Una vez aquí Mariné sentó plaza de soldado. Ascendió de sargento a comandante tras el golpe de Estado del 4 de septiembre de 1933 y, a la sombra del coronel Batista, de quien era ayudante, ocupó diferentes cargos hasta su salida de Cuba en 1944, cuando se estableció en Caracas para hacer grandes inversiones a nombre de su jefe y en su propio nombre.
En 1938 Mariné arrendó el Nuevo Frontón, el llamado Palacio de las Luces, en San Carlos y Peñalver —el frontón de Concordia y Lucena era el Palacio de los Gritos. Por fallas constructivas, el apresuramiento con que se acometió y por los daños que ocasionó en ese inmueble el ciclón del 20 de octubre de 1926, esa edificación se hallaba en un estado lamentable.
Allí radicaron la Dirección de Deportes y los departamentos correspondientes a cada especialidad. Disponía de áreas para la práctica de diversas disciplinas. Contaba con un gabinete médico y una clínica dental, así como un área de veterinaria y una llamada cocina deportiva. Bajo la jurisdicción de ese Palacio de los Deportes, quedaron los estadios Tropical y de Camagüey y la arena Cristal.
Auspició  la entidad academias de natación, jai alai, atletismo y baloncesto. En la de boxeo matricularon 1 100 alumnos de 12 años en adelante. Para dejarlo inaugurado y dar inicio a sus gestiones, la Dirección de Deportes trajo a La Habana y presentó en su sede a los dos mejores jugadores profesionales del mundo en el deporte de la
raqueta: los tenistas Fred Perry y Ellsworth Vines. Se calcula que más de 4 000 personas los vieron jugar. El dinero recaudado en esa y otras competiciones posteriores se destinó al fomento del deporte, pues entonces el Gobierno no tenía crédito alguno destinado a ese fin.
La Dirección de Deportes vendió su edificio al movimiento sindical. Se pensó en restaurarlo y adaptarlo para sede de la Confederación de Trabajadores de Cuba —lo de Central es posterior a 1959. Empezaron los quehaceres constructivos, pero hubo que paralizarlos porque el inmueble no admitía reparación. Por supuesto, se impuso construir desde cero el Palacio de los Trabajadores.
El nuevo Palacio de los Deportes se inauguró en 1944, en el sitio que ocupa desde 1978 la Fuente de la Juventud. Su primer cartel boxístico tuvo lugar el 1ro. de octubre de ese año e incluyó la pelea estelar de Juan Villalba contra Kid Gavilán. Entre otros eventos, ese inmueble fue escenario habitual del circo norteamericano Ringling, que visitaba La Habana todos los años en ocasión de las fiestas navideñas. Funcionó hasta cuando se demolió para que prosiguiera el trazado del Malecón hasta su límite natural del río Almendares.

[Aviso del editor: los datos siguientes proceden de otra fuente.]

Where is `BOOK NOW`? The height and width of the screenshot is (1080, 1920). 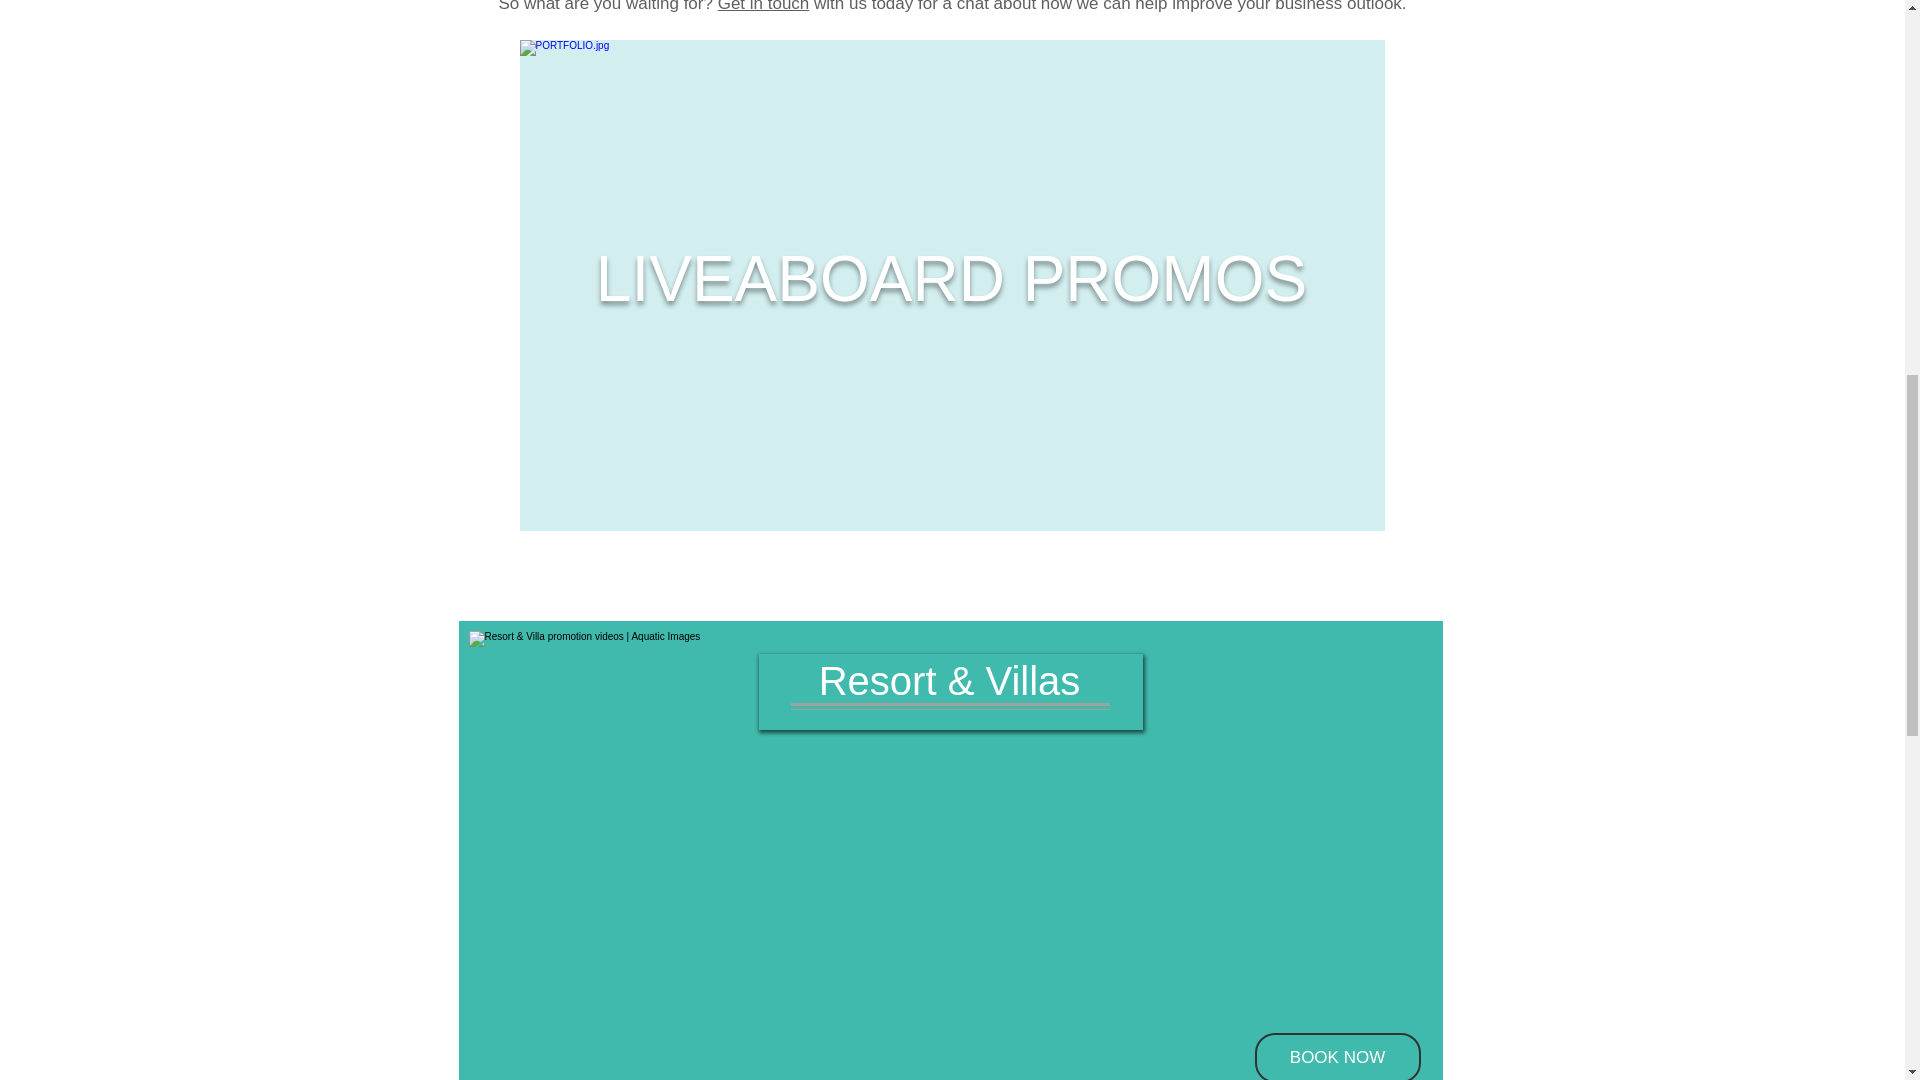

La Ciudad Deportiva se asienta sobre dos caballerías de terreno. Por su construcción, capacidad y belleza, el Coliseo o Palacio de los Deportes propiamente dicho es la obra más notable del espacio. Lo cubre una cúpula de hormigón armado de 88 metros de diámetro, sin apoyo interior alguno, que permite una perfecta visibilidad de los espectadores y la cual se sostiene por una viga circular, de hormigón, que se apoya en 24 columnas con asiento en forma de «balancín», que le permite realizar los pequeños movimientos de dilatación y contracción que, en el hormigón, producen los cambios de temperatura. Tiene capacidad para entre 12 000 y 15 000 personas, quienes pueden ser evacuadas en diez minutos sin interrupción ni aglomeraciones en las salidas.